#### Aim of the exercise
Please convert the entries from the line with "Given: Click the FREQUENCY (HZ) axis label" through the line with "The height and width of the screenshot is (1431, 963)." into a Markdown table with the columns Number and Text, giving each line its row number and leaving out blank lines.

#### Records shown
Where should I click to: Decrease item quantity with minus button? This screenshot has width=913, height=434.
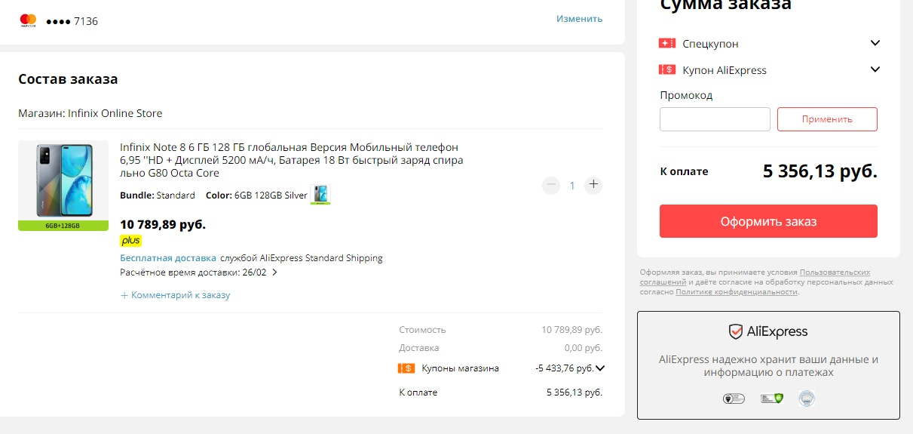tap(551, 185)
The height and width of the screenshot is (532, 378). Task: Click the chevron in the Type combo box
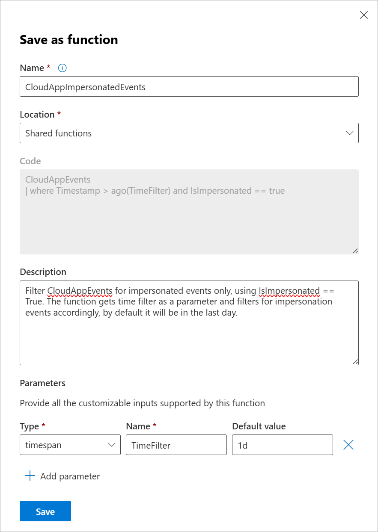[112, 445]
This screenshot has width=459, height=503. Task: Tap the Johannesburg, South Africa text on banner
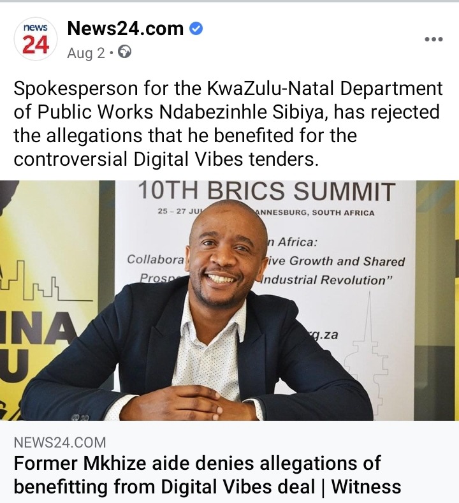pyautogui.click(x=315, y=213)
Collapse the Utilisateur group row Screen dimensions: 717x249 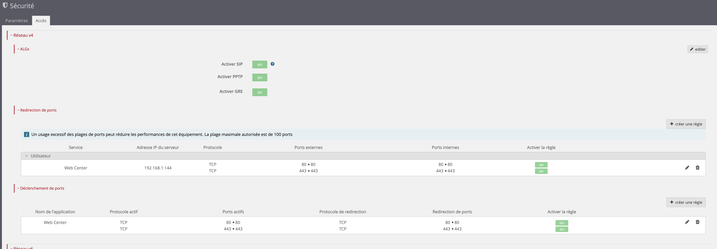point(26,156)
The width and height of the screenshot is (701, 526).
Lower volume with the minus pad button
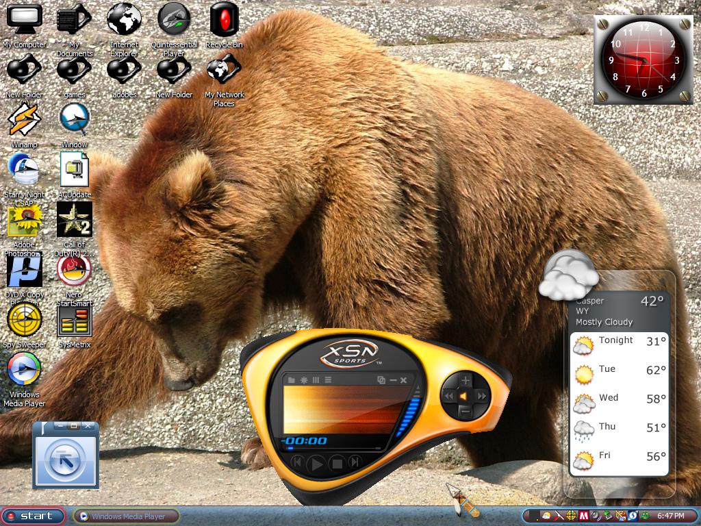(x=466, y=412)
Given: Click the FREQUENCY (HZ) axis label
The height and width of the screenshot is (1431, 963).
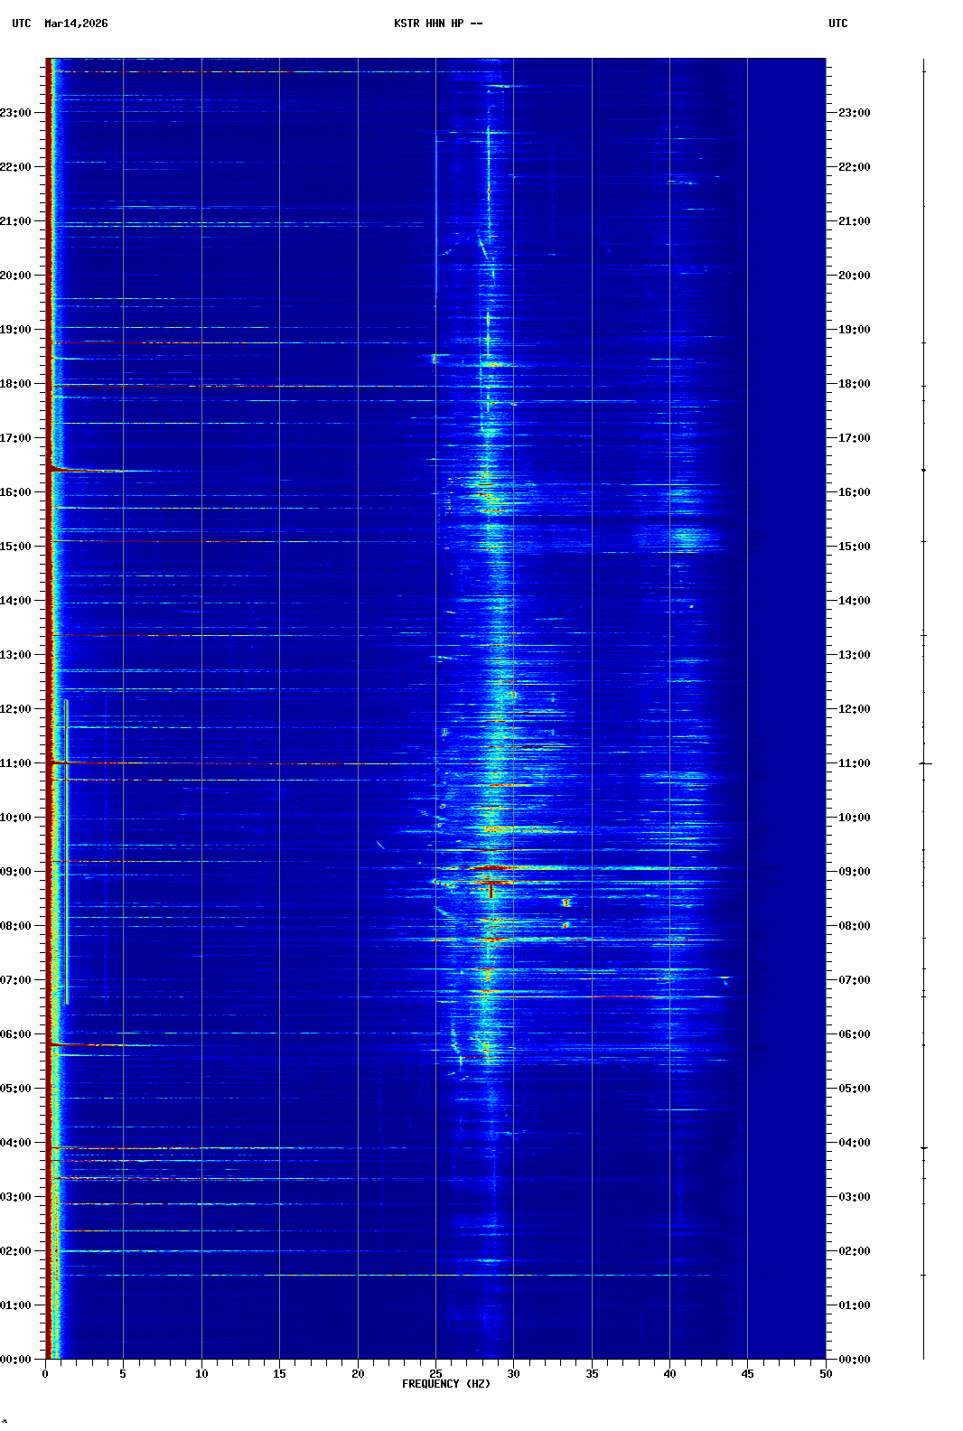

...

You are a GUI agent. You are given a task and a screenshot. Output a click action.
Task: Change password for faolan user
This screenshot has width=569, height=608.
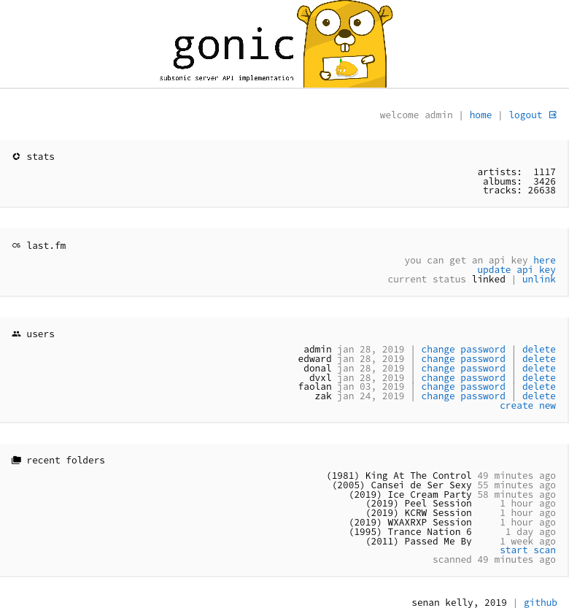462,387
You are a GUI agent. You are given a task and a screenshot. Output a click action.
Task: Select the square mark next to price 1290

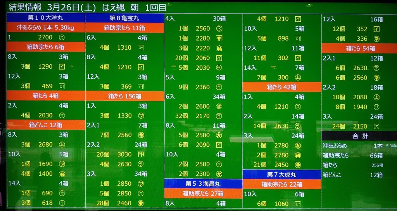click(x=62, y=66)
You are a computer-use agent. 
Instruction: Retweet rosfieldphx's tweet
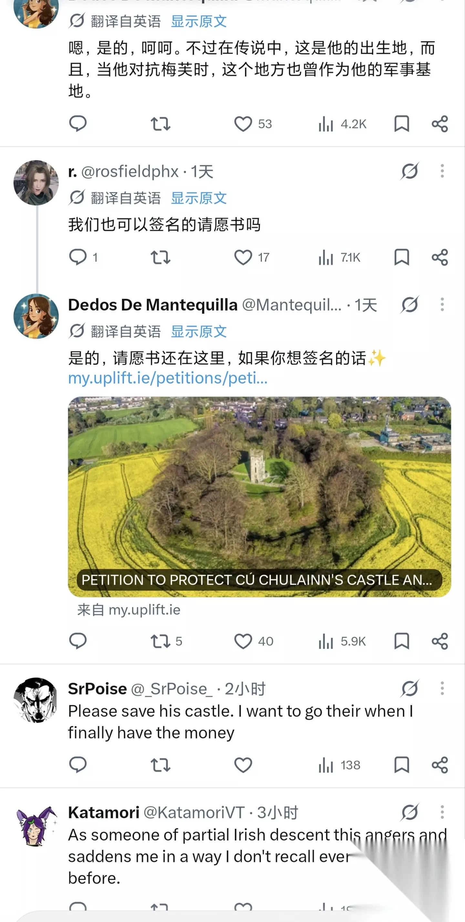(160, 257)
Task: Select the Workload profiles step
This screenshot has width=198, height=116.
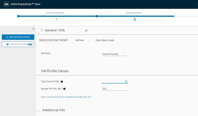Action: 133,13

#### Exercise result
| Number | Text |
|---|---|
| 1 | Given: Click the FREQUENCY (HZ) axis label |
| 2 | The height and width of the screenshot is (1431, 963). |